East vs. West: Iconic American Home Design Features & Architecture Trends

The East coast is different from the West coast in a variety of ways. Back East, you are more likely to see buildings that were constructed during the Revolutionary War, whereas out West you’ll probably see plenty of palm trees and new developments. While the East coast is steeped in history, the West coast has plenty of rugged scenery and forests that go on for miles. When it comes to home design, the two areas of the country are also quite distinct. For example, consider the four American cities—two from each side of the country—and how their home architecture is very different.

Boston: Three Centuries of Style

As Boston Preservation notes, Boston is home to a plethora of classic architectural styles that got their start back in 1620. The first known homes were constructed in a post-medieval style, which featured post and beam construction, gables, and windows with diamond-shaped panes. By the late 1700s the Federal Style of home building was coming into vogue, with fan-shaped lights over doors, columns and pilasters, and flat facades on the outside. By the late 1800s, the Queen Anne style was all the rage, including features like huge porches, turrets, plenty of stained glass, and decorative and functional details like bay windows. As you stroll today through the neighborhoods in and around Boston, you can still see examples of all of these home styles and features.

Philadelphia: From Logs to Row Homes

The first settlers in the Philadelphia area primarily used logs to construct their homes. Later on, row homes became quite popular. These homes were designed to mimic the floor plans which were popular in London in the 17th century, with the homes being two rooms deep with a backyard. The different types of architecture found in Philadelphia has changed over the years.

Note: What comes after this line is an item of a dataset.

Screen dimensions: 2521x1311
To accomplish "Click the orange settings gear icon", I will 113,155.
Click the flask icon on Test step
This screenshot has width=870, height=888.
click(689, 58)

As neighborhoods grew and developed, homes were built with a European and Beaux Arts look, and by the mid-1960s post-modernism was popular in the area.

Residents of Philly who live in older homes and want to preserve the structure’s classic looks while remodeling can work with local businesses that feature new products that have the classic architectural features of bygone eras. For example, stock shaped, casement, bay and bow windows that fit in exceptionally well with the style and window features found in older homes.

San Diego: Split Level & Ranch Homes

In San Diego, the ranch home is especially popular. These homes are usually just one story high and have a low and long look to them. As Houzz notes, by the 1950s, the vast majority of new homes in the country were this style, and many were built throughout the San Diego region at this time. The Spanish style home is also very popular in San Diego. This style, which is also known as Mission, features stucco, archways and red tile roofs. For people who are looking for a classic California home, Spanish style is a good choice.

Phoenix: Subdivisions & Stucco

While Phoenix is home to a variety of architectural styles, including some ranch homes and a fairly large historic area filled with interesting houses. The Valley of the Sun is dotted with plenty of subdivisions filled with Mediterranean inspired homes with beige stucco exteriors, red or tan tile roofs that can withstand boiling summer temperatures and relatively small lots. Although many Phoenix area homes are multi-level, very few have basements, as the soil is often too rock-hard to dig through. Another common feature of a Phoenix home is a “great room,” which is similar to a large family or living room, and is usually near the center of the home, with a raised ceiling.